▶ _Exercise objective_
For the material below, reproduce exactly each line from the one that has "Tick the Elong(mm)" through the one that has "Where should I", and no others; pictures stay out.

▶ _Data records_
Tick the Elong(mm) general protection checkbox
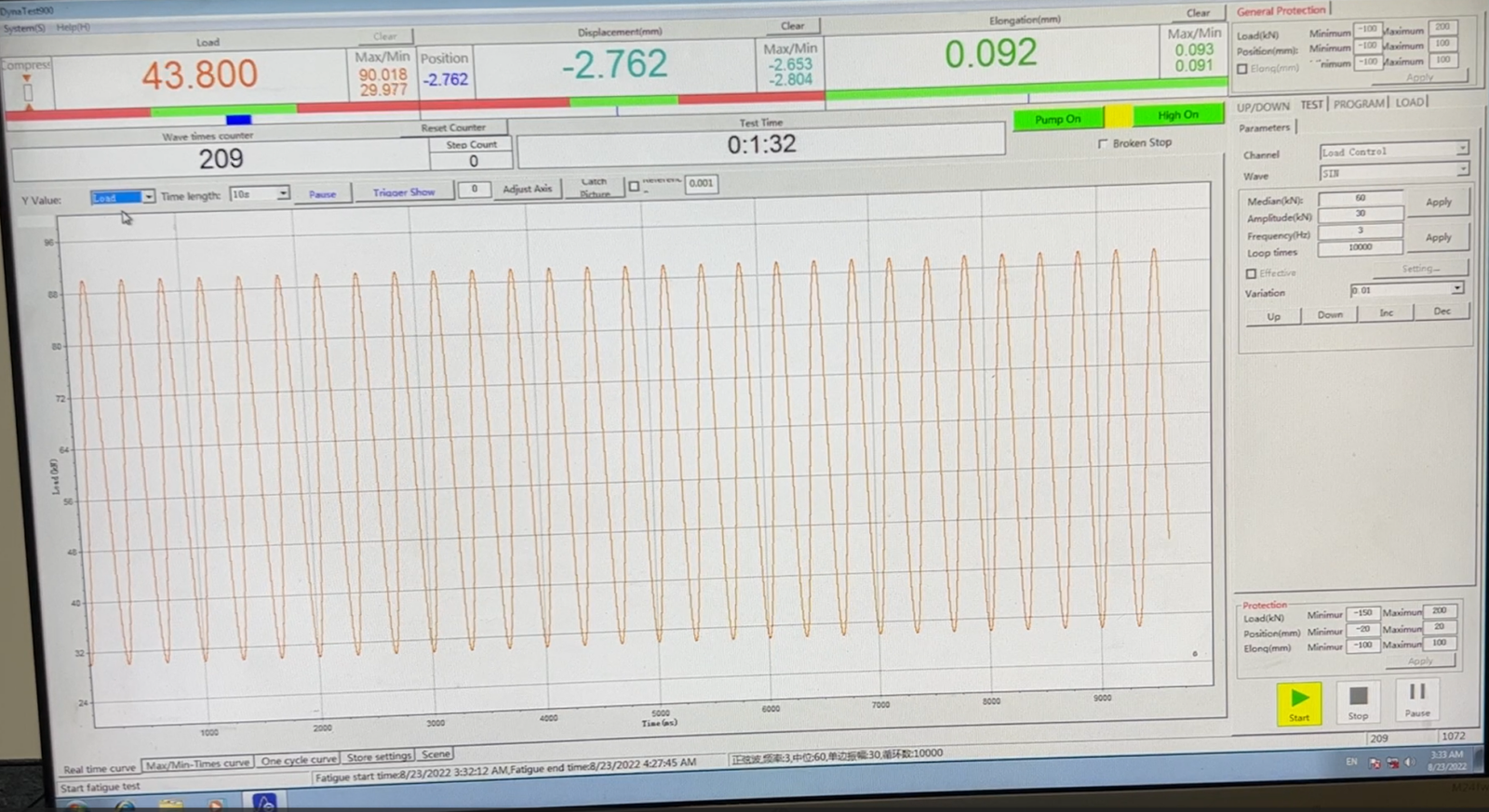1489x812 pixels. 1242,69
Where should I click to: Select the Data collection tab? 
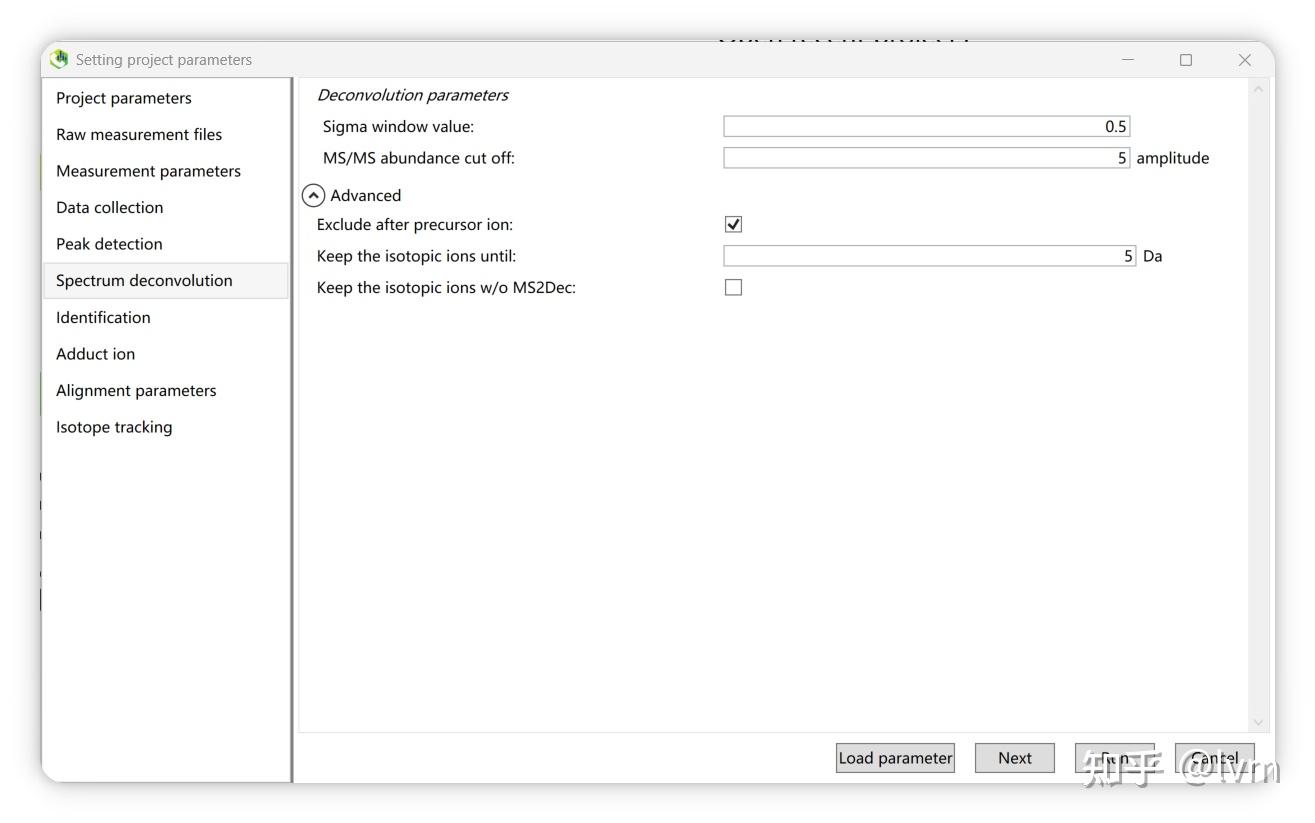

---

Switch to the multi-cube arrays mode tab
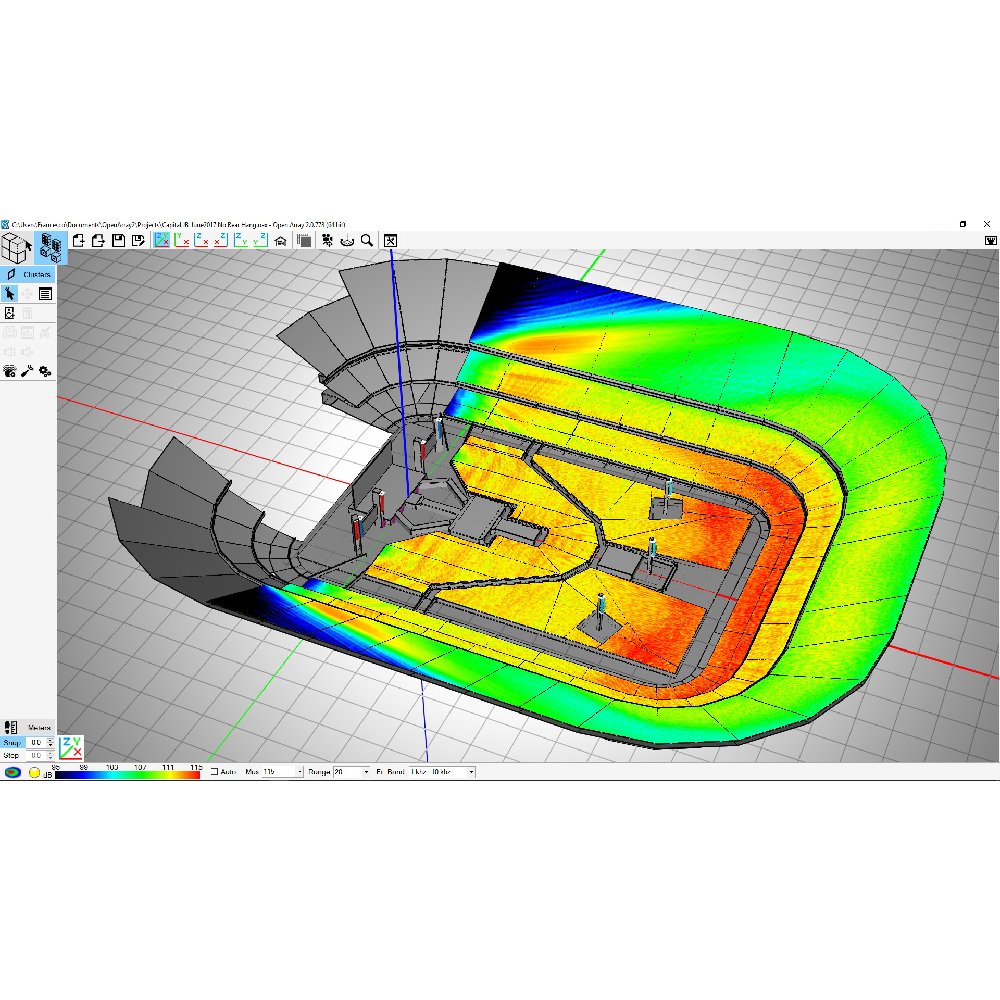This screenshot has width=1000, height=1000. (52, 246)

--

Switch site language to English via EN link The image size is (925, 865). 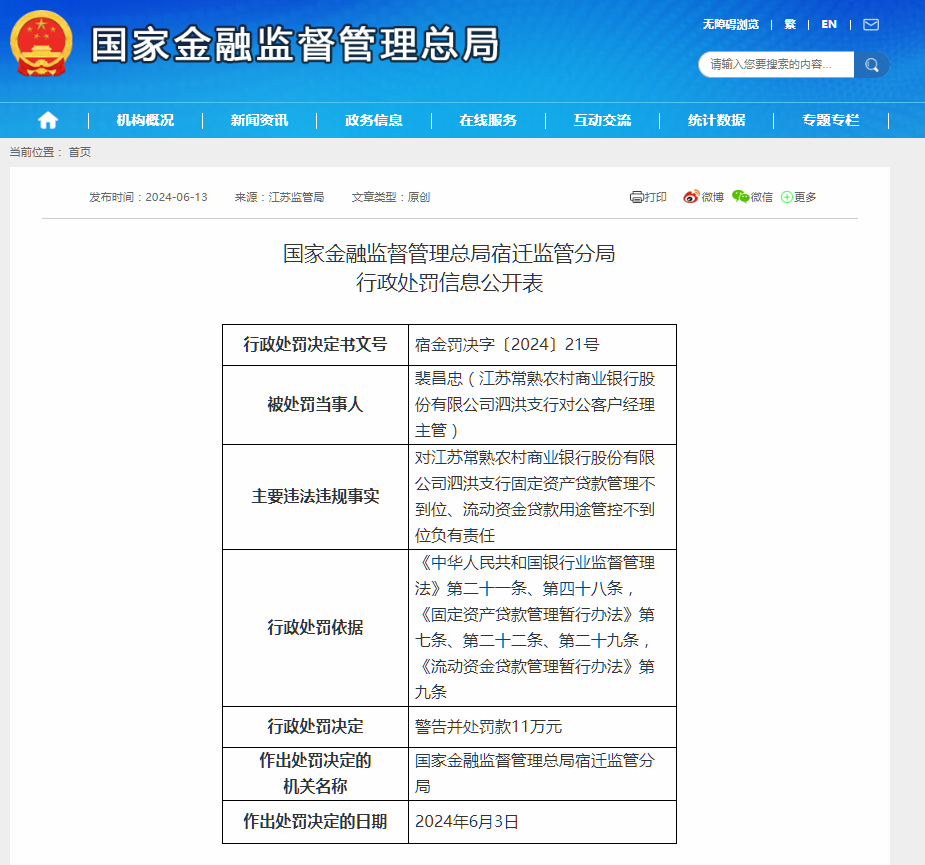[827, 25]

▶ _Answer box_
Tick the Elong(mm) general protection checkbox
1489x812 pixels. 1242,69
Where should I click to: Select the Data collection tab? 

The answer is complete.